[Stored records]
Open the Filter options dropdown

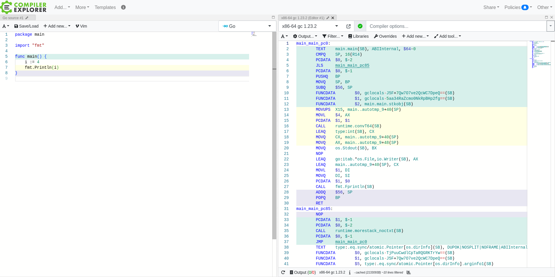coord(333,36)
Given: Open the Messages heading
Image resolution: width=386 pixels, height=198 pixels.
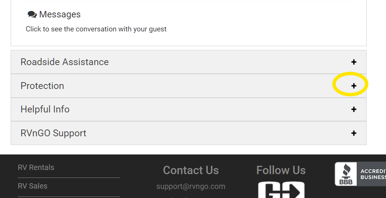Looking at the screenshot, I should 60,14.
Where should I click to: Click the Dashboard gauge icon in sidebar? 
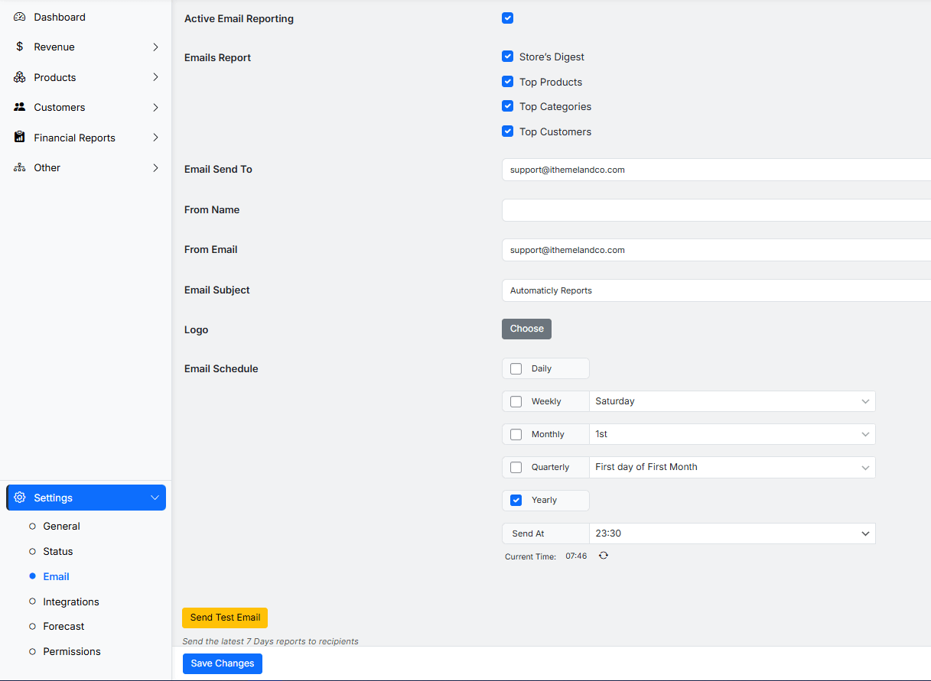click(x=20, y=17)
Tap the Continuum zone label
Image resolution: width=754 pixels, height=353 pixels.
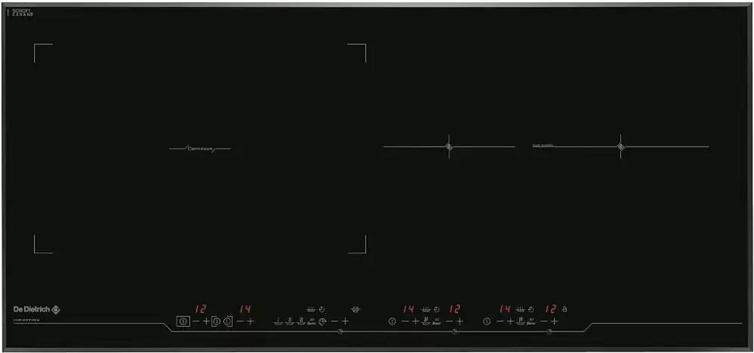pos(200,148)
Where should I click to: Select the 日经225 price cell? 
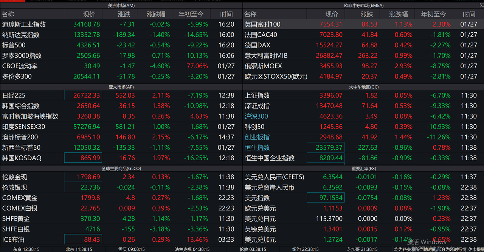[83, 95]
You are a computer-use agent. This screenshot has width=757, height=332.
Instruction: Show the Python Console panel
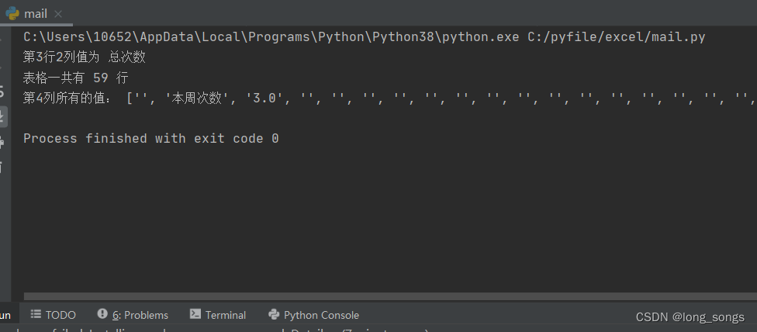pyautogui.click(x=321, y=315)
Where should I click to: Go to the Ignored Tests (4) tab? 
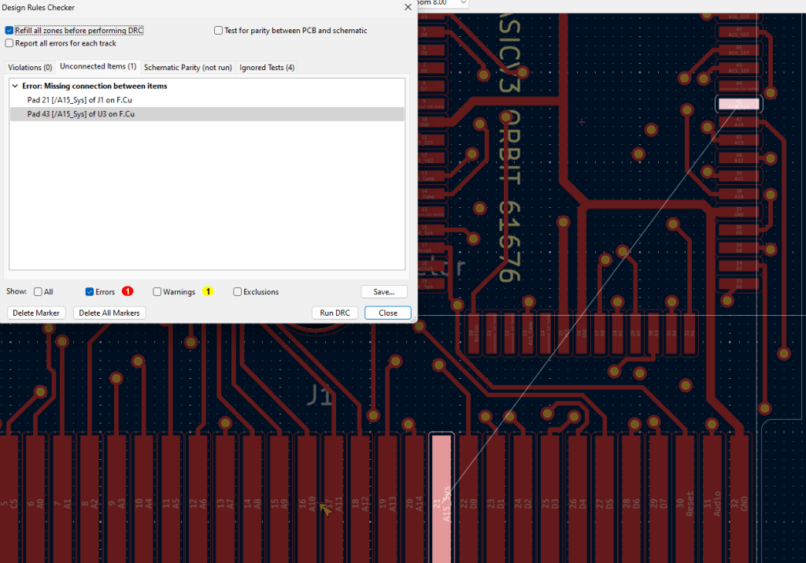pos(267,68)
...
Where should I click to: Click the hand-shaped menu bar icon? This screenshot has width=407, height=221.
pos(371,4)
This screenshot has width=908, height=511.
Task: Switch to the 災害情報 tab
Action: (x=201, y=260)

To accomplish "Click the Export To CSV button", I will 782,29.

_Work required_
Going by the data above, the answer is exactly the lines from the one holding "Image resolution: width=386" to the one holding "You are a computer-use", both kept, with the pictures left out.

_Exercise output_
Image resolution: width=386 pixels, height=198 pixels.
Looking at the screenshot, I should 60,14.
Where should I click to: Click the Dashboard gauge icon in sidebar? 
click(x=20, y=17)
Tap the Continuum zone label
Image resolution: width=754 pixels, height=353 pixels.
pos(200,148)
Where should I click to: Select the 日经225 price cell? 
[83, 95]
You are a computer-use agent. This screenshot has width=757, height=332.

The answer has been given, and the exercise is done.